[Opening Stored data section]

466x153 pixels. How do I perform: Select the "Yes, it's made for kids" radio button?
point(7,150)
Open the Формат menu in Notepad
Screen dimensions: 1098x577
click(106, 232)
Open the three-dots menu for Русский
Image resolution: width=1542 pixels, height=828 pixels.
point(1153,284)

[Closing Stored data section]

→ Task statement
All entries are to be output exactly as they stand.

→ Expected answer
466x153 pixels. How do I perform: Select the "Yes, it's made for kids" radio button?
point(7,150)
Open the Формат menu in Notepad
Screen dimensions: 1098x577
click(106, 232)
Open the three-dots menu for Русский
Image resolution: width=1542 pixels, height=828 pixels.
point(1153,284)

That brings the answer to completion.